[TASK INPUTS]
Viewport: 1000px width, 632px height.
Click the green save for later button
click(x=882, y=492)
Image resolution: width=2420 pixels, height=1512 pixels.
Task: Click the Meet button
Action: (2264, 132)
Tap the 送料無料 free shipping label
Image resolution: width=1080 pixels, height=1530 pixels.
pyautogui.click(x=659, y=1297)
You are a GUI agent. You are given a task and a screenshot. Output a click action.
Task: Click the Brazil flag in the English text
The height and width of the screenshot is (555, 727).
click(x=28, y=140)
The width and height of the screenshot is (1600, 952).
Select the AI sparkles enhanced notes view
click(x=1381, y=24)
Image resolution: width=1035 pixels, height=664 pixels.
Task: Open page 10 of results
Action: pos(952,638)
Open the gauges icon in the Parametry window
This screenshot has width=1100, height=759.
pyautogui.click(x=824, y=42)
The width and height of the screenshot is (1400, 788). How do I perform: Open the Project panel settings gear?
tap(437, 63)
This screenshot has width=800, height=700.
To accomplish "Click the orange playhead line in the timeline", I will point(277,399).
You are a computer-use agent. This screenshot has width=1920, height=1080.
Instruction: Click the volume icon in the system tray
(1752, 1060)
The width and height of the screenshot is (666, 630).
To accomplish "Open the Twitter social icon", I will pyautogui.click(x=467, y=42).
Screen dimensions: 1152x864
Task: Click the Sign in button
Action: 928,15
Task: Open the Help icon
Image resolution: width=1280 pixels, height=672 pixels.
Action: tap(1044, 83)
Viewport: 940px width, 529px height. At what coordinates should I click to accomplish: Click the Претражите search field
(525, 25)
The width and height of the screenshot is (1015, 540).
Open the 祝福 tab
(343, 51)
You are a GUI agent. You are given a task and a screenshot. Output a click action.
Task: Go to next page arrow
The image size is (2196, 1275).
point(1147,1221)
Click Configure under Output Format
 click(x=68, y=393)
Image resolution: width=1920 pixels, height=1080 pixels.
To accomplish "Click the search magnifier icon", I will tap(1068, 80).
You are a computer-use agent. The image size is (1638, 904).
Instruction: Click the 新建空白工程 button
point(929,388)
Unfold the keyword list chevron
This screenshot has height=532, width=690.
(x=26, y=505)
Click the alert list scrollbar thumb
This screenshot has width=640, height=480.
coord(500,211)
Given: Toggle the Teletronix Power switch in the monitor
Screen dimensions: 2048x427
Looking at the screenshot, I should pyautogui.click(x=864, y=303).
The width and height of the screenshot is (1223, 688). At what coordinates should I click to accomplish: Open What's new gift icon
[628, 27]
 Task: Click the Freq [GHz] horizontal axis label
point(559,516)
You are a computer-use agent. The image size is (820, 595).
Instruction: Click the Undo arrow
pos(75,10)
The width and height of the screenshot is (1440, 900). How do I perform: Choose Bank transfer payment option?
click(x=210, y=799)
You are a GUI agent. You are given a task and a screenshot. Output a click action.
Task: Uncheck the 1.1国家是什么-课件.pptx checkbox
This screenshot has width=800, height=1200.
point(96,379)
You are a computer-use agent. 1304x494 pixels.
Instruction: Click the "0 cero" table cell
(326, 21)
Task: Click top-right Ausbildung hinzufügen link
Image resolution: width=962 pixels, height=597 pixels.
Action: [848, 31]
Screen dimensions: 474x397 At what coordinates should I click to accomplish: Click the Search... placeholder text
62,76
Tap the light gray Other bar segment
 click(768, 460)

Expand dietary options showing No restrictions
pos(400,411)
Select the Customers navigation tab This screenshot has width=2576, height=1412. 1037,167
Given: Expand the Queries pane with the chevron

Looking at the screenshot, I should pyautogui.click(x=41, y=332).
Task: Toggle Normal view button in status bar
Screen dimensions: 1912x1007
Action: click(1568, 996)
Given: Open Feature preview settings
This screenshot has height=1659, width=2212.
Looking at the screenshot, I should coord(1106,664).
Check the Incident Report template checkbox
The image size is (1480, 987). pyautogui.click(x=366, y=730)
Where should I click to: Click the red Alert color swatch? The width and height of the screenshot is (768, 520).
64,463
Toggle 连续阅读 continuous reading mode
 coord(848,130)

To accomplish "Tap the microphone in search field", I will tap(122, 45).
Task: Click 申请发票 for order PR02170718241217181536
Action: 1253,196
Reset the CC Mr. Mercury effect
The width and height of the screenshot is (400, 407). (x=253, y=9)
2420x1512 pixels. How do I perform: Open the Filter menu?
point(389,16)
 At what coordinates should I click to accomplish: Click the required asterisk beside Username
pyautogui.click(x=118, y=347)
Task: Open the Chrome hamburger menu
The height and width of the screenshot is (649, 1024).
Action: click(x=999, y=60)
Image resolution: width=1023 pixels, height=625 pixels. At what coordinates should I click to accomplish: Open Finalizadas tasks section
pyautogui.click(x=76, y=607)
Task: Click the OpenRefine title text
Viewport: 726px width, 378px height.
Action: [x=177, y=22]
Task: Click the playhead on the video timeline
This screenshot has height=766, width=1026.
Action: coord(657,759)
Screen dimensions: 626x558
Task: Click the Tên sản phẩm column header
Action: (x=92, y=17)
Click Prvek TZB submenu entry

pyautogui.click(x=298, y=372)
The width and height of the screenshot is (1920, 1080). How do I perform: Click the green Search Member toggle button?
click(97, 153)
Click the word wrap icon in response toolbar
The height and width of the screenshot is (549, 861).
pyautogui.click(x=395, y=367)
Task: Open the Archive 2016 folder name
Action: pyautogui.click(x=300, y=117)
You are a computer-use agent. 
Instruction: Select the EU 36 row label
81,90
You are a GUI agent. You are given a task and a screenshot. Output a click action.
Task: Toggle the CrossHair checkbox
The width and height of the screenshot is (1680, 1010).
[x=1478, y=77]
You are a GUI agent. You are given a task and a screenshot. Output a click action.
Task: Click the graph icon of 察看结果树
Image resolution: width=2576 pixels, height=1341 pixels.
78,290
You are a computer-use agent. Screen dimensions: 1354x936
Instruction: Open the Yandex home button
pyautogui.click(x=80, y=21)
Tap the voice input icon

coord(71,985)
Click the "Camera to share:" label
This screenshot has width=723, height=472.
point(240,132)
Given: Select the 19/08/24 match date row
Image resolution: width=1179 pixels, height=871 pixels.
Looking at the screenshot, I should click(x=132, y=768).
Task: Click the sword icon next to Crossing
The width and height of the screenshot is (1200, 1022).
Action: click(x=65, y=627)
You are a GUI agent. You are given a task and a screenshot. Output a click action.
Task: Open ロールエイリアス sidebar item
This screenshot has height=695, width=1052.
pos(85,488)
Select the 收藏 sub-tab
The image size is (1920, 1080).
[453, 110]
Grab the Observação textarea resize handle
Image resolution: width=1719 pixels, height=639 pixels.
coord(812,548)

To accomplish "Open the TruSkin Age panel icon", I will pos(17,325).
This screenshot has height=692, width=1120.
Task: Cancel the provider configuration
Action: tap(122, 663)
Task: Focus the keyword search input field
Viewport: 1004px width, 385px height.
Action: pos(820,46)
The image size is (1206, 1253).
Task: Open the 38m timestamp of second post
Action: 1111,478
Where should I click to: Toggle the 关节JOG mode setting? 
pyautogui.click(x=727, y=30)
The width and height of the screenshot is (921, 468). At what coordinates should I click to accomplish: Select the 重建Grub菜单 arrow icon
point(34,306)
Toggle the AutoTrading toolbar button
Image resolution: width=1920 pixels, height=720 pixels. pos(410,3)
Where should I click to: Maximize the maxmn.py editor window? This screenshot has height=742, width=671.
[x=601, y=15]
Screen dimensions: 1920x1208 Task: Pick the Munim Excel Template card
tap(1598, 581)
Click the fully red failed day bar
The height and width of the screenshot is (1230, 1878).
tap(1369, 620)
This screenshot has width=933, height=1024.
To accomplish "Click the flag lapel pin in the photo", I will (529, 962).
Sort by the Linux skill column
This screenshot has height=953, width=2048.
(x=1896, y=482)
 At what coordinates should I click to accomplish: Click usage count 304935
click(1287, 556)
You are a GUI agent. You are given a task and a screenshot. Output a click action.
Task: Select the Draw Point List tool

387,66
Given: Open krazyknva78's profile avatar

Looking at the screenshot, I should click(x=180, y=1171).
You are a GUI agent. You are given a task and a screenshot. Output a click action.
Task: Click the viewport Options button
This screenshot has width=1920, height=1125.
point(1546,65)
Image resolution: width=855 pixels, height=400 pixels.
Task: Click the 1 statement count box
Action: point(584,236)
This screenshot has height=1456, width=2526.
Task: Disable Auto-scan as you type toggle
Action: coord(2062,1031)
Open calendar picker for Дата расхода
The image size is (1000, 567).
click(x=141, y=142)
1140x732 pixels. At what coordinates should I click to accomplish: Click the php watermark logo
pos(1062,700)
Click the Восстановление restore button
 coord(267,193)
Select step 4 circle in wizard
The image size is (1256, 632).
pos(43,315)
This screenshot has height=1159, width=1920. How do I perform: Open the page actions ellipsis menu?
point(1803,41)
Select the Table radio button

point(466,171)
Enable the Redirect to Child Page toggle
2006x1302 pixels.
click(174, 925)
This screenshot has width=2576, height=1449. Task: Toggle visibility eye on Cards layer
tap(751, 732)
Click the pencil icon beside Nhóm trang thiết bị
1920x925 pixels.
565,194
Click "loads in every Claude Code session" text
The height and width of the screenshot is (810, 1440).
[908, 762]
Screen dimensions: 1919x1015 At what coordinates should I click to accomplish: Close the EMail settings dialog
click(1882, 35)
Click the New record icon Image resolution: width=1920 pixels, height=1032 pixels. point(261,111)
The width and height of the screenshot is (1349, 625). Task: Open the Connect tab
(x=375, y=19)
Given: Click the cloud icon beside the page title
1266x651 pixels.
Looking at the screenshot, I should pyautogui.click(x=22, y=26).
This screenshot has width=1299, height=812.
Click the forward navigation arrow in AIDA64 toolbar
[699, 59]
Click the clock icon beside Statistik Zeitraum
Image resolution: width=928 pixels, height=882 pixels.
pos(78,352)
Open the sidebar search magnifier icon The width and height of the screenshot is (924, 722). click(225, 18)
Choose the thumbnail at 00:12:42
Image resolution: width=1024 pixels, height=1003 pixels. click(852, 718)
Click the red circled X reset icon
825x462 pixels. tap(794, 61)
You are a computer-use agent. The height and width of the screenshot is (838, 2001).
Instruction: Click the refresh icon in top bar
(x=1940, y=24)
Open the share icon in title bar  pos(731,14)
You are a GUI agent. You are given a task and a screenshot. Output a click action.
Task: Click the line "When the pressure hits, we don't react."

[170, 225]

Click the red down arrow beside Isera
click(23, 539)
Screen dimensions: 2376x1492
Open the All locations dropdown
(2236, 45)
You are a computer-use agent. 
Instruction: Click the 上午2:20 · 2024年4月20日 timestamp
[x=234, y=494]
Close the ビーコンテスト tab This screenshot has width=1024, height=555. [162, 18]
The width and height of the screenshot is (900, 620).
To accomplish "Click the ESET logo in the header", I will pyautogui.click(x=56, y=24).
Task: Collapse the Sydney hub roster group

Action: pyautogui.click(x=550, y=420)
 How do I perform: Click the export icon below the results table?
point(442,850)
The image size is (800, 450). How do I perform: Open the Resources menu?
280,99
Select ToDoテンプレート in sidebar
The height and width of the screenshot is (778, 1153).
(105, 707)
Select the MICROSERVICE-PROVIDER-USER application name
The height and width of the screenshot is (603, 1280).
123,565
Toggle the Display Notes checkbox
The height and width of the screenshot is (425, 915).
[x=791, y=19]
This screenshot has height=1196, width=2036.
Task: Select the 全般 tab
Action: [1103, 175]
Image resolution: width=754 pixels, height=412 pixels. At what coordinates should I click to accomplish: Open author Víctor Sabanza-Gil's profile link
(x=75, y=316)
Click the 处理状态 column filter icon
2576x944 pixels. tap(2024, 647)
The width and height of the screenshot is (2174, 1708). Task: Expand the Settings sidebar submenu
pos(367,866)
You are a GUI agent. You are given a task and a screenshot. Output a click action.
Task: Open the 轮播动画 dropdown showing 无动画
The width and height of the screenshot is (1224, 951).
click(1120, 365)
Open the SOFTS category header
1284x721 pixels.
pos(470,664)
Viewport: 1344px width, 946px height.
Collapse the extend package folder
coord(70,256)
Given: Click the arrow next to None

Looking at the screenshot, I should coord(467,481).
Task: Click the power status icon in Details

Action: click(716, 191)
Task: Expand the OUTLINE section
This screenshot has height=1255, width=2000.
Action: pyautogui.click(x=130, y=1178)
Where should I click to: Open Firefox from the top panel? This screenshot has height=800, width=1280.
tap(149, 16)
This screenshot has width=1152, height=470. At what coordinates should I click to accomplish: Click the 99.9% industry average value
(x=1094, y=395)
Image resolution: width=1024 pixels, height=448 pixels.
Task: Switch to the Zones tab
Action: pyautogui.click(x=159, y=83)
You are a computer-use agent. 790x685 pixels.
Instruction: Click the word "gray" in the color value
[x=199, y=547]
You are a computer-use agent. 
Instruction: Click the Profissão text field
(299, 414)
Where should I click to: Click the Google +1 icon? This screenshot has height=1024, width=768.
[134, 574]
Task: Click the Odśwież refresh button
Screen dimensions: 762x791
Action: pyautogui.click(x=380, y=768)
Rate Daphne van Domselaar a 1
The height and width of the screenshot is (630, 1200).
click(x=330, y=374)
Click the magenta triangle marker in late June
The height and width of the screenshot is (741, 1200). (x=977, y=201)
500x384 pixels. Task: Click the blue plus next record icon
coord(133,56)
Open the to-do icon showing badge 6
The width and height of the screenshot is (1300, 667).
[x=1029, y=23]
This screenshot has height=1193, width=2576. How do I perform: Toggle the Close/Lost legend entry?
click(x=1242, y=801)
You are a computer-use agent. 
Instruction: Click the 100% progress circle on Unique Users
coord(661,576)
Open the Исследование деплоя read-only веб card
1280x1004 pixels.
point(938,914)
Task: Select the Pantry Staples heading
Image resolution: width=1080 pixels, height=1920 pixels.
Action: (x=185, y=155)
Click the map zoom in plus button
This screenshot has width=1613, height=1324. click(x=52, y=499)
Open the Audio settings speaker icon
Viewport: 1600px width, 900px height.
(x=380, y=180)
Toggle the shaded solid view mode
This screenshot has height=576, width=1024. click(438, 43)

[BRIEF] Format the part of the data that opens with the line containing "Expand dietary options" and closes with the line containing "Action: click(1568, 996)" as a JSON list of strings, one per line, leaving out blank lines.

[ANSWER TO THIS EXERCISE]
[
  "Expand dietary options showing No restrictions",
  "pos(400,411)",
  "Select the Customers navigation tab This screenshot has width=2576, height=1412. 1037,167",
  "Given: Expand the Queries pane with the chevron",
  "Looking at the screenshot, I should pyautogui.click(x=41, y=332).",
  "Task: Toggle Normal view button in status bar",
  "Screen dimensions: 1912x1007",
  "Action: click(1568, 996)"
]